Top of MATERIAL TO PROCESS
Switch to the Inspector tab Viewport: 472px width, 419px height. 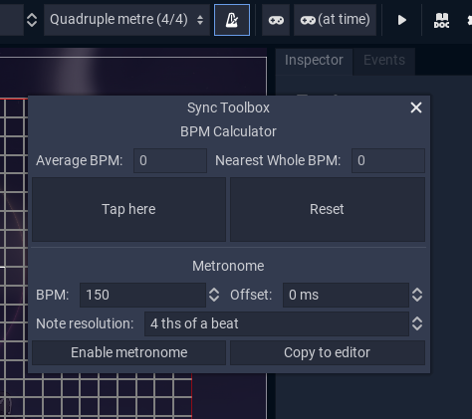click(x=314, y=61)
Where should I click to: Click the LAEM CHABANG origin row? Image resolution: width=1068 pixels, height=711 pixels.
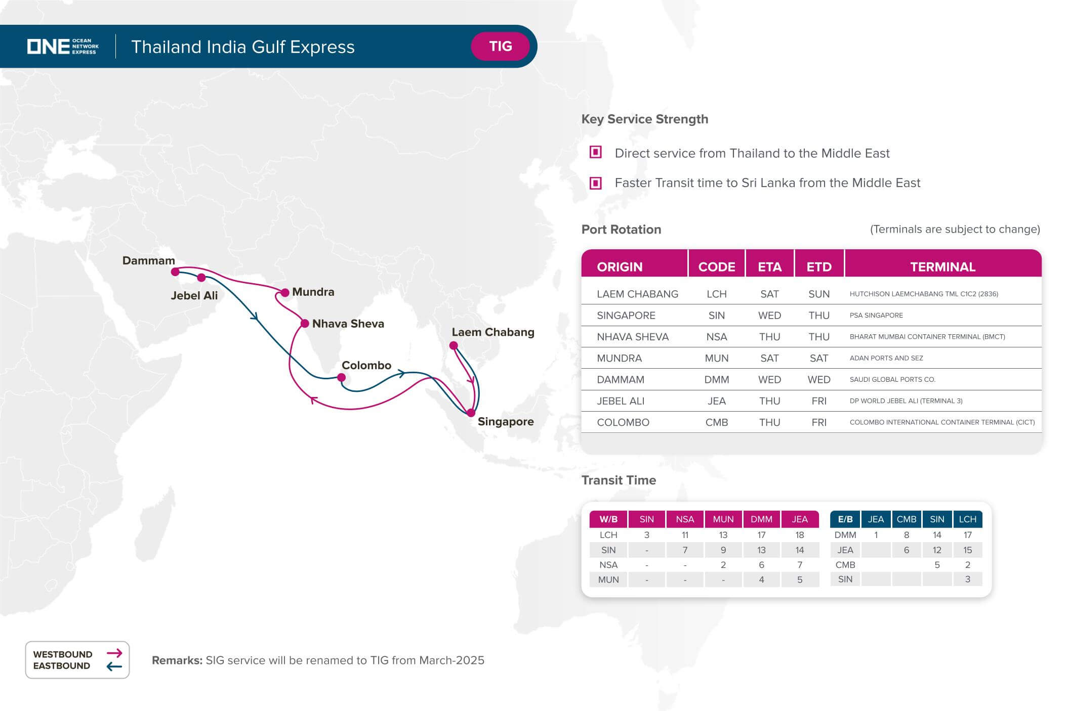811,294
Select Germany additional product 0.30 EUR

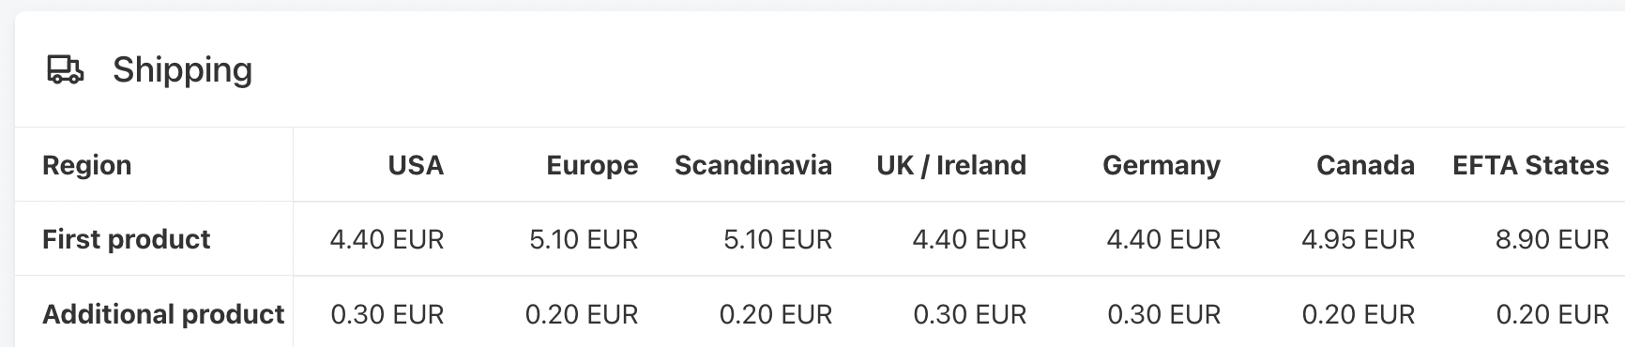(x=1164, y=314)
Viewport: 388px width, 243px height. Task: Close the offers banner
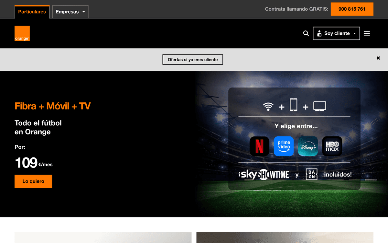click(x=378, y=58)
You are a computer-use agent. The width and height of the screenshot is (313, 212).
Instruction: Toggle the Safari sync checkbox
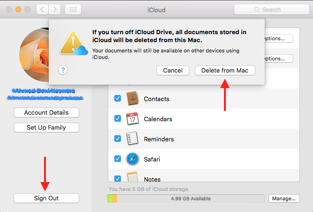(118, 159)
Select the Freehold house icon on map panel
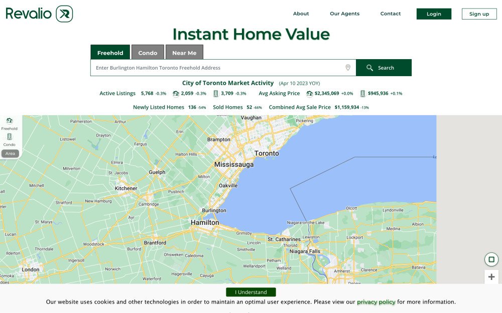This screenshot has width=502, height=313. [10, 121]
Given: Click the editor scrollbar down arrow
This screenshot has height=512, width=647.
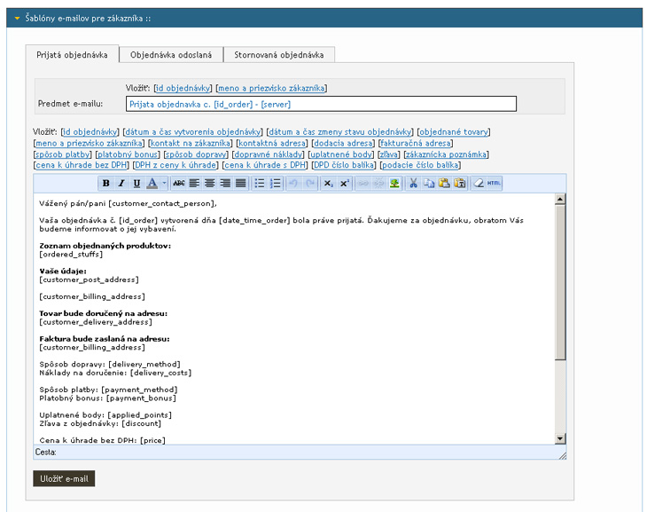Looking at the screenshot, I should 560,438.
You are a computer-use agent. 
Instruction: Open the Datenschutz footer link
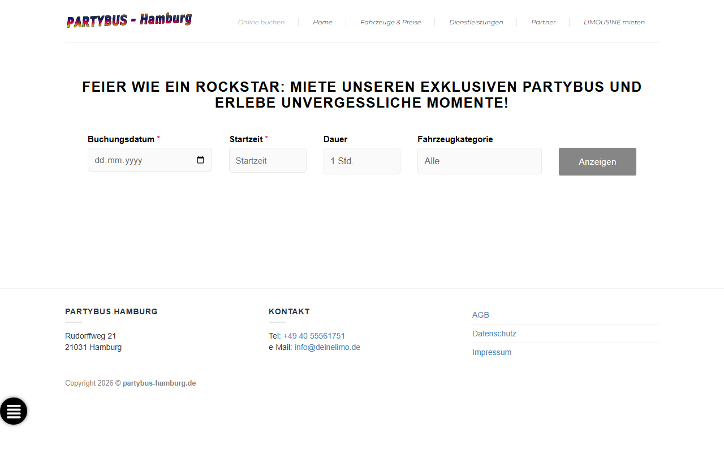pyautogui.click(x=494, y=334)
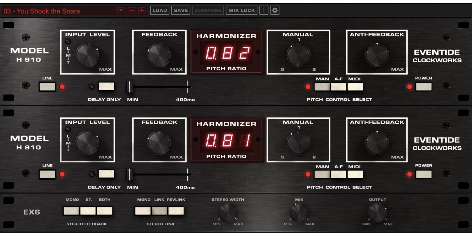Set stereo feedback to BOTH
The image size is (472, 236).
(105, 211)
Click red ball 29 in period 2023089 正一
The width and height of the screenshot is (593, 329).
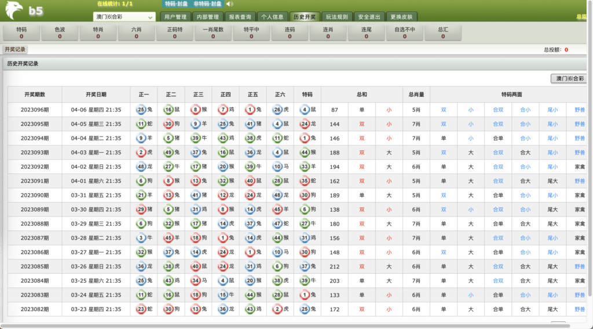point(140,209)
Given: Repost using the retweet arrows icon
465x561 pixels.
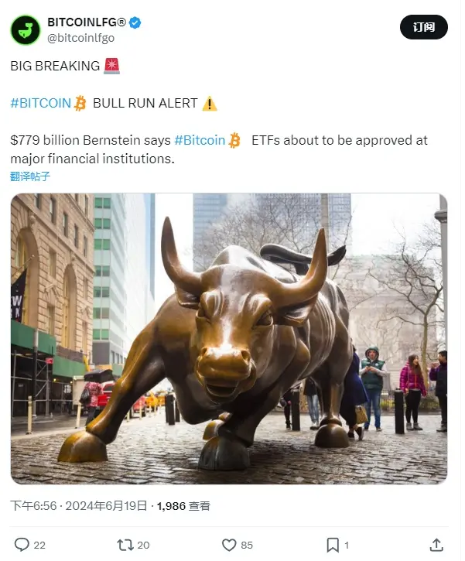Looking at the screenshot, I should tap(125, 545).
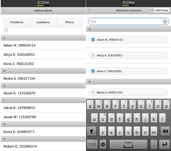Switch keyboard to ?123 symbols

point(92,145)

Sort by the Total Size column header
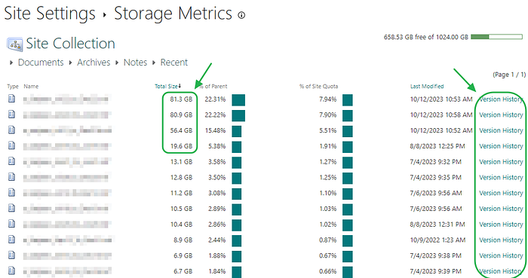[x=167, y=87]
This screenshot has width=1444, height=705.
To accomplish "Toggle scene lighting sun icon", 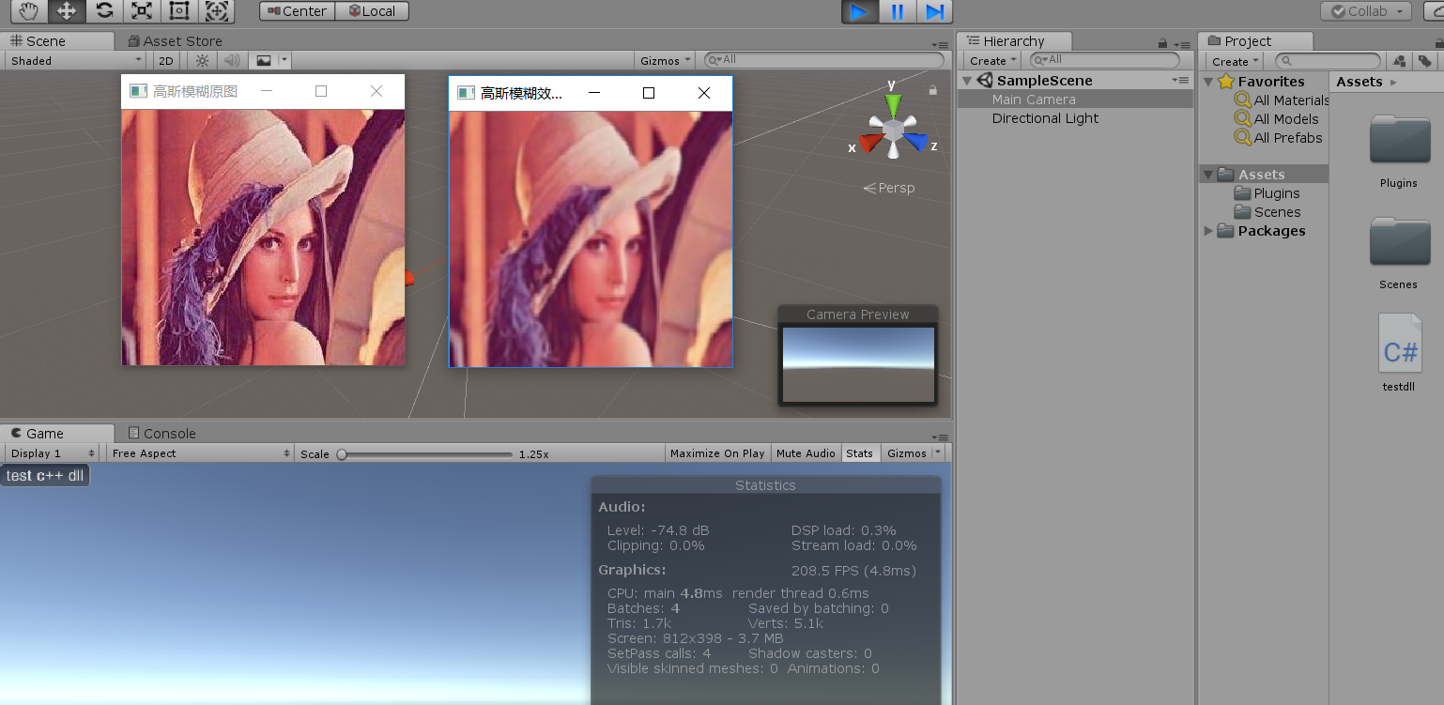I will pos(202,60).
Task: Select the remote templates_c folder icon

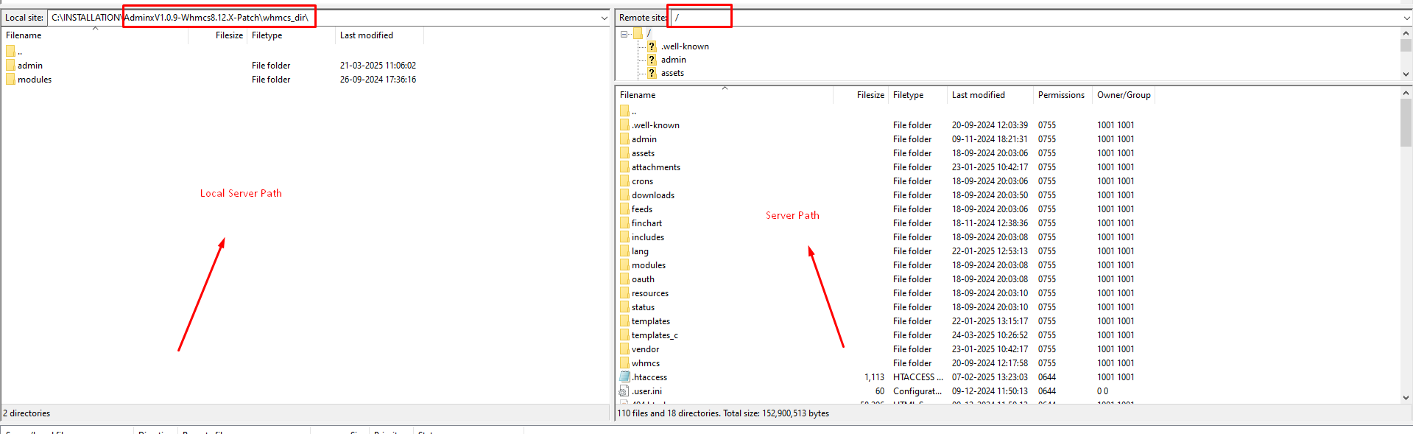Action: [624, 335]
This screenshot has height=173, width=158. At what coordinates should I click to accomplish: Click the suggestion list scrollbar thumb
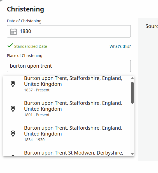point(132,93)
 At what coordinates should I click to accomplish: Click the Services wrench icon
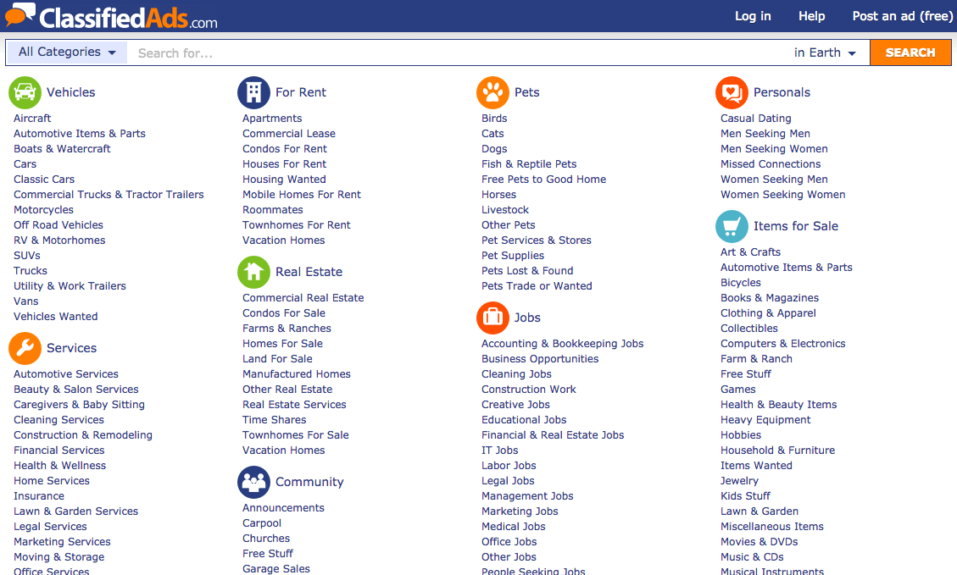coord(25,348)
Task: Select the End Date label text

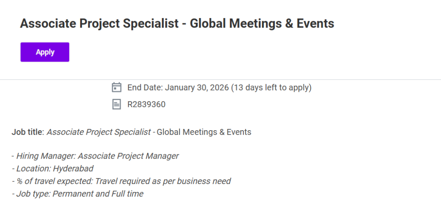Action: tap(145, 88)
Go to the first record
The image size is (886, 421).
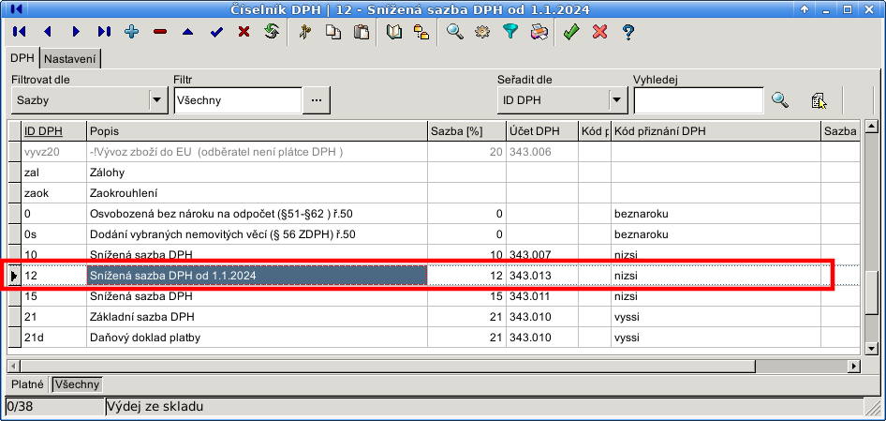(19, 32)
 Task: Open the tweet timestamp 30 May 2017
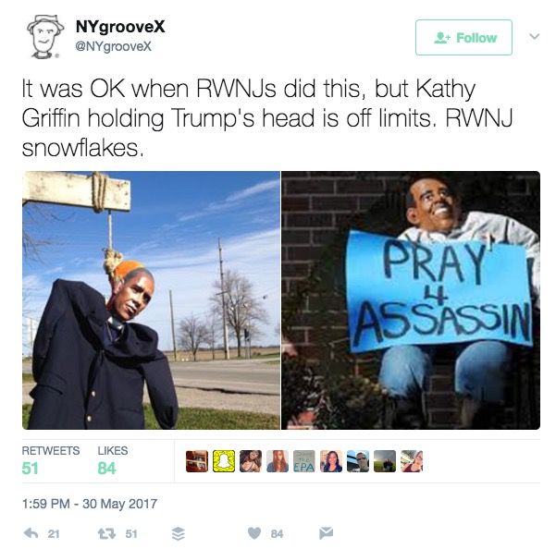(90, 504)
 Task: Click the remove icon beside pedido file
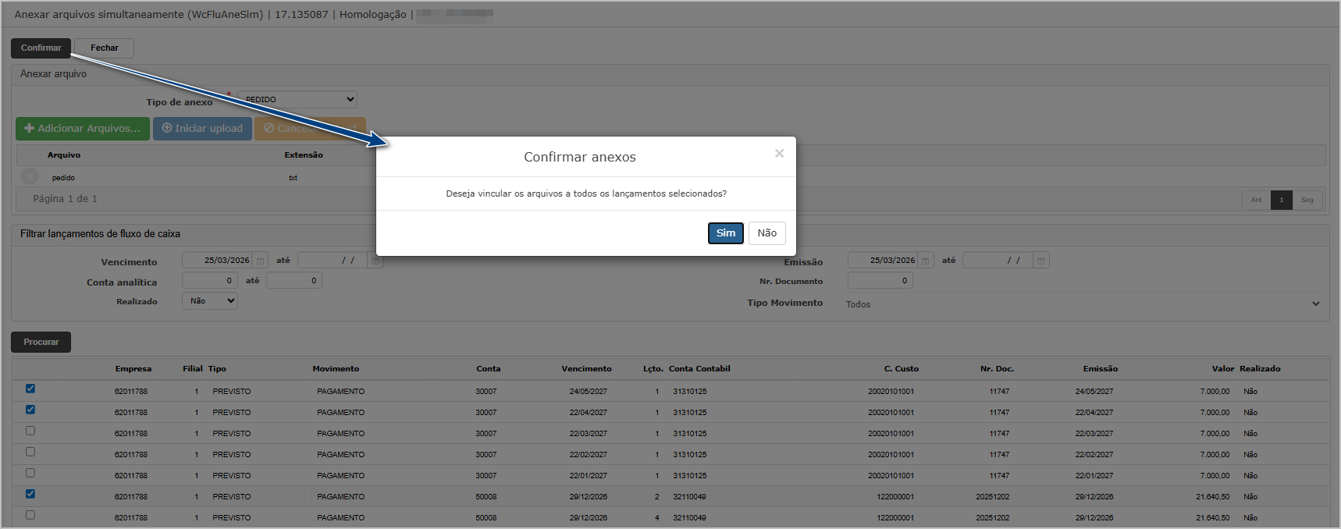click(30, 177)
Bottom of MATERIAL TO PROCESS
# WHAT YOU WILL DO
Search the entries above for "agent". Show every line that has it.

# TASK ANSWER
You are a computer-use agent. The width and height of the screenshot is (313, 212).
You are a computer-use agent. 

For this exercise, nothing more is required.